CAG faults Dental Council for Rs 1.32 cr mess

It’s Rs 1.32 crore down the drain for the Dental Council of India (DCI).

Two years back, DCI had sprung the huge amount for biometric attendance equipment to be installed in 290 dental colleges across the country to keep tabs on professors notorious for ‘bunking’ work, leaving lessons half-way and moonlighting in more than one college.

However, the machines in over half these colleges did not function, many were bought but not installed and others were forgotten about, a CAG audit of DCI’s expenditure has discovered.

In October 2009, DCI office-bearers had decided to implement a centralised biometric monitoring system so they could sit in New Delhi and snare professors who turned up in college only during inspections.

They had awarded the contract to a private firm that provided the equipment at Rs 54,240 each, with an additional annual maintenance charge of `10,000.

“Scrutiny in the audit revealed that the machines were installed in 267 colleges, but 131 of them did not work.

In view of the numerous complaints received about the non-functional machines, the council discontinued use of the system,” the audit says, pointing out that Rs 1.32 crore had already been spent on the equipment.

“The college had informed all of us about the new attendance system, but we have not heard anything since.
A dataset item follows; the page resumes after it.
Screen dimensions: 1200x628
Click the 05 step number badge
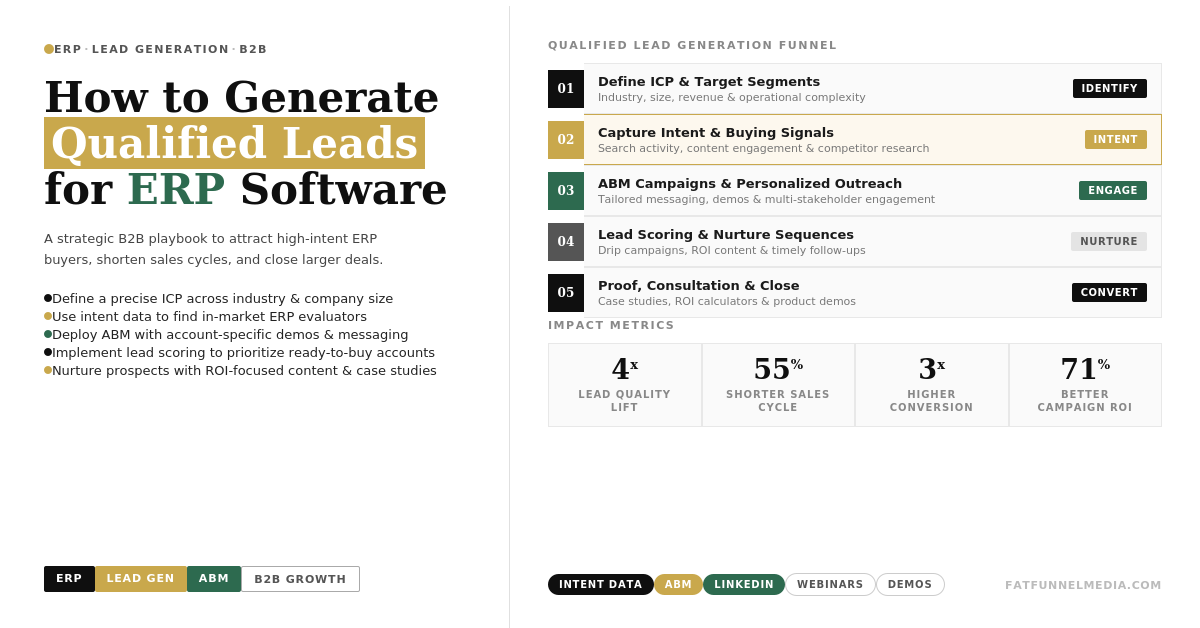(x=566, y=293)
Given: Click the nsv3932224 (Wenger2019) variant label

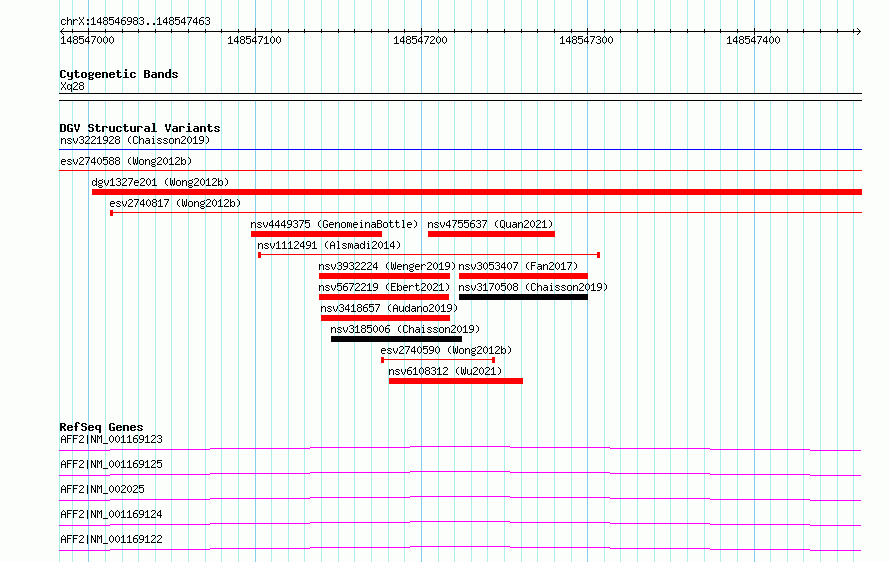Looking at the screenshot, I should 387,266.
No such machine was installed,” said a faculty member of a reputed dental college in Chennai.

“Biometric attendance system is followed world over; it is the most fool-proof means of recording when the teachers/students come and go.

The colleges should maintain the equipment properly and DCI should insist that they implement this,” said Dr Mayil Vahanan Natarajan, vice-chancellor of the TN Dr MGR Medical University.

“Nobody likes any technology that will affect their freedom; it is easy for colleges to complain that machines are defunct and do nothing about it.

Today, teachers who fail to mark attendance do not suffer loss of pay, but, in a couple of years, this will not be the case,” he added.